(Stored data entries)
╭──

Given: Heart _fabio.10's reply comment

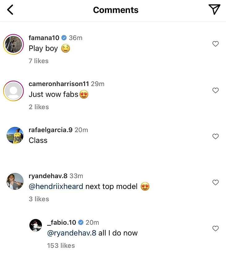Looking at the screenshot, I should point(215,229).
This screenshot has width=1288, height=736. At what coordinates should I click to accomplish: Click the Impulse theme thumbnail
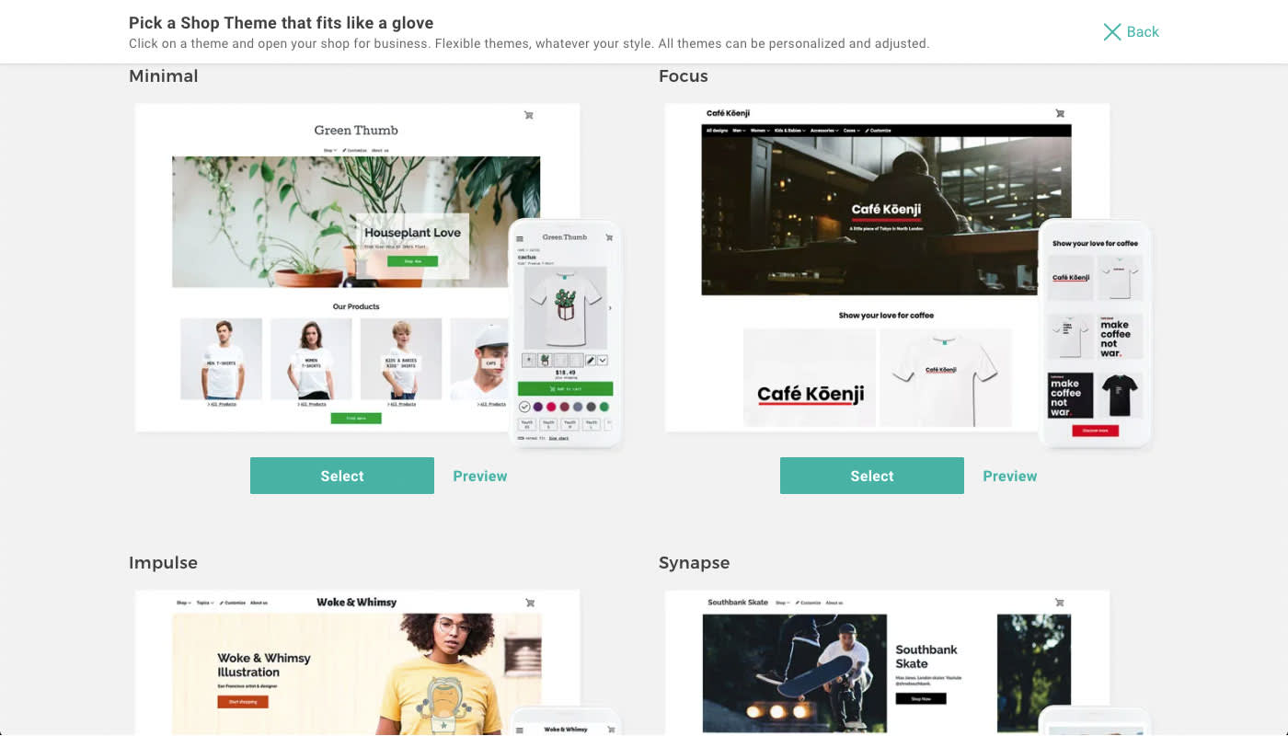(x=357, y=661)
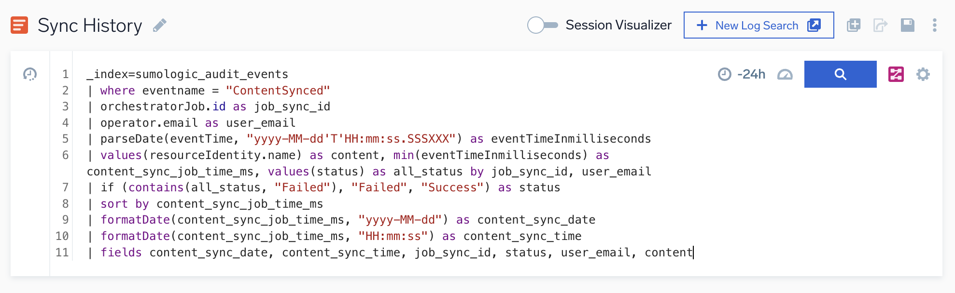Enable the Session Visualizer switch
955x293 pixels.
click(542, 25)
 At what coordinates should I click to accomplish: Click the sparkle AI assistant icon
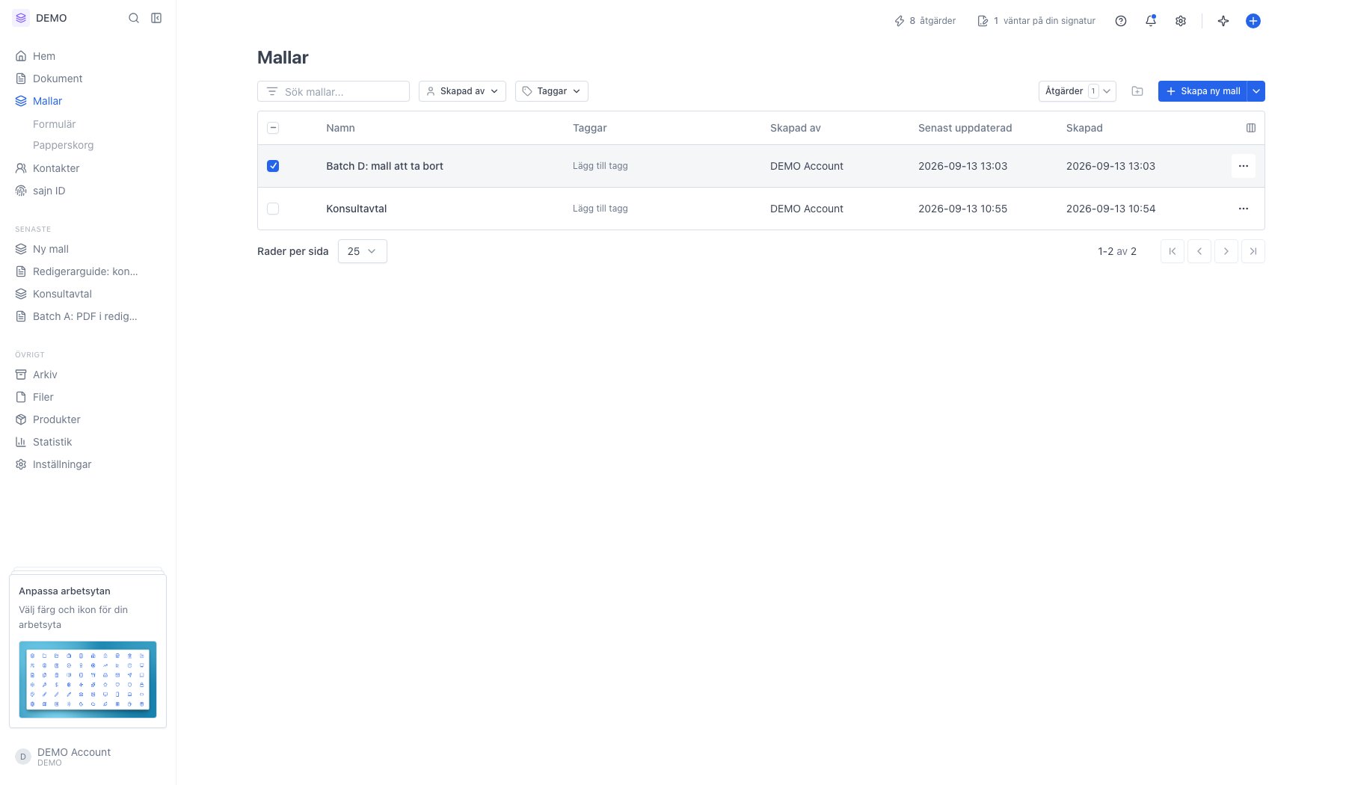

╰──

_Your objective_
Retype the entries verbatim and drop the pictures.

_Output of the task_
Given: Heart _fabio.10's reply comment

Looking at the screenshot, I should point(215,229).
This screenshot has width=1288, height=736. At what coordinates should I click to accomplish: Click the Impulse theme thumbnail
(x=357, y=661)
Enable the Session Visualizer switch
955x293 pixels.
click(542, 25)
 At what coordinates should I click to accomplish: Click the sparkle AI assistant icon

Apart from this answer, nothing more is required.